R/bartBMA_with_ITEs_exact_par.R
In bartBMA: Bayesian Additive Regression Trees using Bayesian Model Averaging

Documented in bartBMA_with_ITEs_exact_par

#' @title Prediction intervals for bart-bma output obtained using linear algebra to obtain means and variances, and using bisection to find the quantiles of the mixture of t distributions.
#' 
#' @description This function produces prediction intervals for bart-bma output.
#' @param l_quant Lower quantile of credible intervals for the ITEs, CATT, CATNT.
#' @param u_quant Upper quantile of credible intervals for the ITEs, CATT, CATNT.
#' @param newdata Test data for which predictions are to be produced. Default = NULL. If NULL, then produces prediction intervals for training data if no test data was used in producing the bartBMA object, or produces prediction intervals for the original test data if test data was used in producing the bartBMA object.
#' @param update_resids Option for whether to update the partial residuals in the gibbs sampler. If equal to 1, updates partial residuals, if equal to zero, does not update partial residuals.

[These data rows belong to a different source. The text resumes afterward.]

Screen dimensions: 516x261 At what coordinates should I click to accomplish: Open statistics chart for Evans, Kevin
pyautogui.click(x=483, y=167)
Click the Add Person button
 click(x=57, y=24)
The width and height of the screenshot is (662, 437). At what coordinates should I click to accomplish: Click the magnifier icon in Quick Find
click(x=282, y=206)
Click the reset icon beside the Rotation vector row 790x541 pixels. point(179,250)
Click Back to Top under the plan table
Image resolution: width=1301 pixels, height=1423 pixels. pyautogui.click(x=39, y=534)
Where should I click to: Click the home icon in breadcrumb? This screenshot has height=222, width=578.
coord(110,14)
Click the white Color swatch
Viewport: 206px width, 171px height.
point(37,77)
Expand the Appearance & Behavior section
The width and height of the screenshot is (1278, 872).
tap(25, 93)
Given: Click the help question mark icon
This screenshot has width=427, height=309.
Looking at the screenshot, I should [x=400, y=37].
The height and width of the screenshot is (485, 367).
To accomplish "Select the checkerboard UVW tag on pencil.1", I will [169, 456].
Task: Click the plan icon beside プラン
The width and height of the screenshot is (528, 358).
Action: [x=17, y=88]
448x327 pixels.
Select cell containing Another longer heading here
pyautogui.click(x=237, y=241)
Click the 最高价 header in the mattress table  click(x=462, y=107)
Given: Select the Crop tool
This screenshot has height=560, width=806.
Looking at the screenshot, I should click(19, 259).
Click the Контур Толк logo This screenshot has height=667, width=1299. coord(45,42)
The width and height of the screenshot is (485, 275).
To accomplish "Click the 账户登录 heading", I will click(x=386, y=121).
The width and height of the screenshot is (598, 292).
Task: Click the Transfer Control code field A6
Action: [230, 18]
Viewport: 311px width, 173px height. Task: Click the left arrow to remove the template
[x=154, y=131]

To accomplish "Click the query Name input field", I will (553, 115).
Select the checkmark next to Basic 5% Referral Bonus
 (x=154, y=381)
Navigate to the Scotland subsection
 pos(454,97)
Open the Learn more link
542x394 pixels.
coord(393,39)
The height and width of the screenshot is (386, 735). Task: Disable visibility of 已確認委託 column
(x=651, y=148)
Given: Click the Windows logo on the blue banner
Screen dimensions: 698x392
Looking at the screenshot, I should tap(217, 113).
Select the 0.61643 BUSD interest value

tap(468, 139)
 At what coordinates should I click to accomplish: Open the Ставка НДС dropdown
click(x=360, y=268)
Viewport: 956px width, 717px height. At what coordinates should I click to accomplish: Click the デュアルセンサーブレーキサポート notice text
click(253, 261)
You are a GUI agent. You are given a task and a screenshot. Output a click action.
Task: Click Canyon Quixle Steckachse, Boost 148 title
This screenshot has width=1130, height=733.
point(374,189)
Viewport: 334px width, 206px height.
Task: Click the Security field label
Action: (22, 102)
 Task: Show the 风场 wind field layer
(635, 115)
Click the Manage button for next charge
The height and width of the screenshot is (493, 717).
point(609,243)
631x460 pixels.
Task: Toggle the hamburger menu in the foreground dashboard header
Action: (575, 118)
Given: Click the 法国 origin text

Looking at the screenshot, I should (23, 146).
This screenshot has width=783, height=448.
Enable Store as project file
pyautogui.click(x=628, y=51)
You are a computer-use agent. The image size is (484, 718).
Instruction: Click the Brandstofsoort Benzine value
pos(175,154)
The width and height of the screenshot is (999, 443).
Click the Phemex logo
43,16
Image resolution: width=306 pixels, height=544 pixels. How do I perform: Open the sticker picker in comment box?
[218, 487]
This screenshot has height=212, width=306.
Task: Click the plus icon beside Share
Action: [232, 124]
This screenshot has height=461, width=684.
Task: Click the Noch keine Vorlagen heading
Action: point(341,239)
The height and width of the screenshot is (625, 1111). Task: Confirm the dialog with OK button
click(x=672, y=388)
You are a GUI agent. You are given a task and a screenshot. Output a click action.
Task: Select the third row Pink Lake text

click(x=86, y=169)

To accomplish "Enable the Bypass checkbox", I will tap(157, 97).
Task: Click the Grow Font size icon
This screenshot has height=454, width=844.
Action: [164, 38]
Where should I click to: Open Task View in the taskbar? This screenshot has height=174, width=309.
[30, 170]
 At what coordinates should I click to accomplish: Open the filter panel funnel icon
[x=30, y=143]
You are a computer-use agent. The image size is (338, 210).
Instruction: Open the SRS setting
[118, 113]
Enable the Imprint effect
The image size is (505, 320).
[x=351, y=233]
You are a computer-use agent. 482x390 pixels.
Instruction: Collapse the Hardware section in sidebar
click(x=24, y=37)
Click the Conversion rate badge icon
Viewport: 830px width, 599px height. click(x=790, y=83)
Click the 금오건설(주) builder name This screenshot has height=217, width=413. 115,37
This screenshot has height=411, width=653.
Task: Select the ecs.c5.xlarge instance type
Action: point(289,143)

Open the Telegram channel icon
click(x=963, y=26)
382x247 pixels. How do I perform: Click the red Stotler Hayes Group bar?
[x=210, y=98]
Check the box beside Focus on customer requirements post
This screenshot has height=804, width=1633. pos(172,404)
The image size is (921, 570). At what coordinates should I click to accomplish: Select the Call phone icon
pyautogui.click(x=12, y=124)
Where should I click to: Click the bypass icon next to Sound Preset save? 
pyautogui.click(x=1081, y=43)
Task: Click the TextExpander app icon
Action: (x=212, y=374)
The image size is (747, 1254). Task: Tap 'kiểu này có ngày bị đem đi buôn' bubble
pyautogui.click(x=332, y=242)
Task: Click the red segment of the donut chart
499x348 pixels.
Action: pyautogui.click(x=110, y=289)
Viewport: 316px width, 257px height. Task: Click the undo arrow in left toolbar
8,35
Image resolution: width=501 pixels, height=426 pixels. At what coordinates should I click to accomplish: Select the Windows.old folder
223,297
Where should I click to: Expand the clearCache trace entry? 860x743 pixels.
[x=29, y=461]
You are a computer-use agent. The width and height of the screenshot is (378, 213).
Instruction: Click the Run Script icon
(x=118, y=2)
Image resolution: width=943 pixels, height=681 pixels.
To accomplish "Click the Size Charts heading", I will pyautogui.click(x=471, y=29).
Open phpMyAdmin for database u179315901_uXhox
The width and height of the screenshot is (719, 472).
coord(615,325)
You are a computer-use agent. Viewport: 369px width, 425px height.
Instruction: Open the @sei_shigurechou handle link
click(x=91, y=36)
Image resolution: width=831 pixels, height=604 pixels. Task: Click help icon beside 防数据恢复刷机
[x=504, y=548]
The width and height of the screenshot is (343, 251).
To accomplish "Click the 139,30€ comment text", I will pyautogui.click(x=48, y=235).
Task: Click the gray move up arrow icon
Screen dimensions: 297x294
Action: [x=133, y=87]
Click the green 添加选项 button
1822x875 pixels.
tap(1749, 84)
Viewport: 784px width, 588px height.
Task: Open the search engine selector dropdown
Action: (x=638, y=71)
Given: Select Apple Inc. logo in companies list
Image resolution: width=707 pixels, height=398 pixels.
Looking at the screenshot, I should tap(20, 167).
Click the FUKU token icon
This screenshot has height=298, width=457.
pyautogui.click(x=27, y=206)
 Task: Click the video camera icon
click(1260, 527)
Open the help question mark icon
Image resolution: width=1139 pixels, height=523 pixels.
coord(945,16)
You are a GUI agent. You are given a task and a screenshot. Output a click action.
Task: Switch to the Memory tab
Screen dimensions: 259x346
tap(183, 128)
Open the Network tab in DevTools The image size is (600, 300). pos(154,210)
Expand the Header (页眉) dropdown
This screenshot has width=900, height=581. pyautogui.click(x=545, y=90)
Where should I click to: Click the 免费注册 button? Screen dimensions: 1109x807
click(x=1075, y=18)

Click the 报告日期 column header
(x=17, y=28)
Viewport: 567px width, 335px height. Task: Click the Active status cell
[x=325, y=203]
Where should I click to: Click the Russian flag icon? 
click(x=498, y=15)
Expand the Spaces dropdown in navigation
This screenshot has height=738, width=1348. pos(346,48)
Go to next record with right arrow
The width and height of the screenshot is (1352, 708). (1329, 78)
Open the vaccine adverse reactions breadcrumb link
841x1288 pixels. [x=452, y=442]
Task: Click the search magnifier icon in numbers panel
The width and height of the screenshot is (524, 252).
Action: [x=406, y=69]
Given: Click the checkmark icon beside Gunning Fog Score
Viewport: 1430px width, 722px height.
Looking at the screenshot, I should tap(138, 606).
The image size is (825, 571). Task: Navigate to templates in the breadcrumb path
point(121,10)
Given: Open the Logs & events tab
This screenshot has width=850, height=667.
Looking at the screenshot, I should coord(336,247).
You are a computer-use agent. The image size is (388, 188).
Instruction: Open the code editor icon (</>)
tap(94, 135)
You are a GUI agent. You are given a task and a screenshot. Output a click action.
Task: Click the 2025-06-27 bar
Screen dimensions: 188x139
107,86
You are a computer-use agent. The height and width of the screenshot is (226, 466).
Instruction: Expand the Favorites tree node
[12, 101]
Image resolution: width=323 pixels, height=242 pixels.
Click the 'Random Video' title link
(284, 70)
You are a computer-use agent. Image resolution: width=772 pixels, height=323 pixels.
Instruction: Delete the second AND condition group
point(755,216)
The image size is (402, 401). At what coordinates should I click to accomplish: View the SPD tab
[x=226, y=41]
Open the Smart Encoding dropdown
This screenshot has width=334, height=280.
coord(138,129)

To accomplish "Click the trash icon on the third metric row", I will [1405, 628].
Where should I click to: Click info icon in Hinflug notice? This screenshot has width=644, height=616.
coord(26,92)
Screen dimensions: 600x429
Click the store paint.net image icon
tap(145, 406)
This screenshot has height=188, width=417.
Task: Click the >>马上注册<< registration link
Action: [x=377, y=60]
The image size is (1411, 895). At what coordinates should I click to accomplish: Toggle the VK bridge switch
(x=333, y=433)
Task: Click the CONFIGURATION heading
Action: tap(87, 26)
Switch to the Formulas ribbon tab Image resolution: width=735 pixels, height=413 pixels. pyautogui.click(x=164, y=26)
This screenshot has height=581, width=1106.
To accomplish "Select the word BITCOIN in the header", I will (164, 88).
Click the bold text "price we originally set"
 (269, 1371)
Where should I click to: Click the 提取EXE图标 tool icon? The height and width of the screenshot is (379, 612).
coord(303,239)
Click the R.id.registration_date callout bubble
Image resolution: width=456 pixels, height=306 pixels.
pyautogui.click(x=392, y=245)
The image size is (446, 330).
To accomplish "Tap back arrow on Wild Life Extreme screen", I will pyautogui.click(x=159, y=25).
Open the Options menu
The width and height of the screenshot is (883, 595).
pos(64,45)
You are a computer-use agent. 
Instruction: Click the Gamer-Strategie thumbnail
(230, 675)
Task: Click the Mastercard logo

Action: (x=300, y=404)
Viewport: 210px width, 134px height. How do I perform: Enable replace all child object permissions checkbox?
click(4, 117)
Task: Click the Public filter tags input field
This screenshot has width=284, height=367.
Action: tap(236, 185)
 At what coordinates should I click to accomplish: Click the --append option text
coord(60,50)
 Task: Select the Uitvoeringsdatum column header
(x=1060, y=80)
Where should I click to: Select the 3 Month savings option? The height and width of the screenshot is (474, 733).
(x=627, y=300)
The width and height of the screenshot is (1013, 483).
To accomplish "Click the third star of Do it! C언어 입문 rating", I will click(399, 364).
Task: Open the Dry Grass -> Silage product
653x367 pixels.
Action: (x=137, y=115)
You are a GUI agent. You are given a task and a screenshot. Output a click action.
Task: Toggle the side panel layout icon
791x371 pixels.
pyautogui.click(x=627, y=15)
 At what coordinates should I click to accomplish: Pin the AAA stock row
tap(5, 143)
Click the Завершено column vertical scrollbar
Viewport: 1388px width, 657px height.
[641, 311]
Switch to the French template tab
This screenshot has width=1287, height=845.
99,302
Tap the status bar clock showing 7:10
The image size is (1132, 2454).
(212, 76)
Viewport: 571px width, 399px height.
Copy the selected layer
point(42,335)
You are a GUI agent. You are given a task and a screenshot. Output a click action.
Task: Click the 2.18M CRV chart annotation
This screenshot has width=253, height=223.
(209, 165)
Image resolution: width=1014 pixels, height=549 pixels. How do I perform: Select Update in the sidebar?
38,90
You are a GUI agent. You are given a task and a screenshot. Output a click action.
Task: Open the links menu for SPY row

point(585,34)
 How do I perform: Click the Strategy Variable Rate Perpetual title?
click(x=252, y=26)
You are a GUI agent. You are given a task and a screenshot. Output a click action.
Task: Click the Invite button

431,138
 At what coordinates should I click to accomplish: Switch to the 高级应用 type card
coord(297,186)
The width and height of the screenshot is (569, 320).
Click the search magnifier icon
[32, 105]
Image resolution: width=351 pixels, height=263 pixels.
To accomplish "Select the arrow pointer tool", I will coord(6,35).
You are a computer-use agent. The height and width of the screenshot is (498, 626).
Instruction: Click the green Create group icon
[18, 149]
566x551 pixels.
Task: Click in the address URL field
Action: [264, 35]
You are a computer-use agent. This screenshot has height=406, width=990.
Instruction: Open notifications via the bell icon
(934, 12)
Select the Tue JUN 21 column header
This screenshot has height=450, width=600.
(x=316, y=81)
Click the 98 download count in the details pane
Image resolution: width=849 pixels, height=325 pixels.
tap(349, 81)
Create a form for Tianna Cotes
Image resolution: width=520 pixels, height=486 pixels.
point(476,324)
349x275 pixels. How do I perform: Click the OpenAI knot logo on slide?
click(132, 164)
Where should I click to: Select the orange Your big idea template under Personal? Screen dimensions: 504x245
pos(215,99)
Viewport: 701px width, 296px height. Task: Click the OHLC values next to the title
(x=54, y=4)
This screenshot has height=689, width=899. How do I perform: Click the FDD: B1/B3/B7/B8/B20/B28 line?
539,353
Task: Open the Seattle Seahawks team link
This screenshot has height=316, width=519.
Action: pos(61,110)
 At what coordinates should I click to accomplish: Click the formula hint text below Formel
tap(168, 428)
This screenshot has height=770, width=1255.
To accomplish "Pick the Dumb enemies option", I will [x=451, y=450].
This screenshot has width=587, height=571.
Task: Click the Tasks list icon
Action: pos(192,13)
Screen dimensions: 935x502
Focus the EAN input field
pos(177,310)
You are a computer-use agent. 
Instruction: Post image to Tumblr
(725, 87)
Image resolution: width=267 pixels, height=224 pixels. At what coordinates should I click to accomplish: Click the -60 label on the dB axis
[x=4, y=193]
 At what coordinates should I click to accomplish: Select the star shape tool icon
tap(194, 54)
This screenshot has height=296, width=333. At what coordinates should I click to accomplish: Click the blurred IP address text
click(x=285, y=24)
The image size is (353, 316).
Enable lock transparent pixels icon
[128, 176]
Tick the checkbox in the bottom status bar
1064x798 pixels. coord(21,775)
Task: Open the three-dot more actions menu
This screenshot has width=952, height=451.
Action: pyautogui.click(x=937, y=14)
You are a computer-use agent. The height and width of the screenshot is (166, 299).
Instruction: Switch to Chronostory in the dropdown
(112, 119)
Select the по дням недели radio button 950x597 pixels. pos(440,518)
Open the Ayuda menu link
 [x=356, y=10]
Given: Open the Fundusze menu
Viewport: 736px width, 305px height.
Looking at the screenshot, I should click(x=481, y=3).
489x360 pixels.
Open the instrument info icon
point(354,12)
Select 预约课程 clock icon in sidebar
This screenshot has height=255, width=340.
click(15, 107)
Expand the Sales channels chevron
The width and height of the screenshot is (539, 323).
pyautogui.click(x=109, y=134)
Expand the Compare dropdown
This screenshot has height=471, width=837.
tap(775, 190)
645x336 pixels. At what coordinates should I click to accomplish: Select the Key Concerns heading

The defaullt setting is to update the partial residuals.
#' @param num_cores Number of cores used in parallel.
#' @param root_alg_precision The algorithm should obtain approximate bounds that are within the distance root_alg_precision of the true quantile for the chosen average of models.
#' @param x_covariates Covaraite matrix for training bartBMA.
#' @param z_train treatment vector for traiing bartBMA.
#' @param y_train outcome vector for training bartBMA.
#' @param a This is a parameter that influences the variance of terminal node parameter values. Default value a=3.
#' @param nu This is a hyperparameter in the distribution of the variance of the error term. THe inverse of the variance is distributed as Gamma (nu/2, nu*lambda/2). Default value nu=3.
#' @param sigquant Calibration quantile for the inverse chi-squared prior on the variance of the error term.
#' @param c This determines the size of Occam's Window
#' @param pen This is a parameter used by the Pruned Exact Linear Time Algorithm when finding changepoints. Default value pen=12.
#' @param num_cp This is a number between 0 and 100 that determines the proportion of changepoints proposed by the changepoint detection algorithm to keep when growing trees. Default num_cp=20.
#' @param x.test Test data covariate matrix. Default x.test=matrix(0.0,0,0).
#' @param num_rounds Number of trees. (Maximum number of trees in a sum-of-tree model). Default num_rounds=5.
#' @param alpha Parameter in prior probability of tree node splitting. Default alpha=0.95
#' @param beta Parameter in prior probability of tree node splitting. Default beta=1
#' @param split_rule_node Binary variable. If equals 1, then find a new set of potential splitting points via a changepoint algorithm after adding each split to a tree. If equals zero, use the same set of potential split points for all splits in a tree. Default split_rule_node=0.
#' @param gridpoint Binary variable. If equals 1, then a grid search changepoint detection algorithm will be used. If equals 0, then the Pruned Exact Linear Time (PELT) changepoint detection algorithm will be used (Killick et al. 2012). Default gridpoint=0.
#' @param maxOWsize Maximum number of models to keep in Occam's window. Default maxOWsize=100.
#' @param num_splits Maximum number of splits in a tree
#' @param gridsize This integer determines the size of the grid across which to search if gridpoint=1 when finding changepoints for constructing trees.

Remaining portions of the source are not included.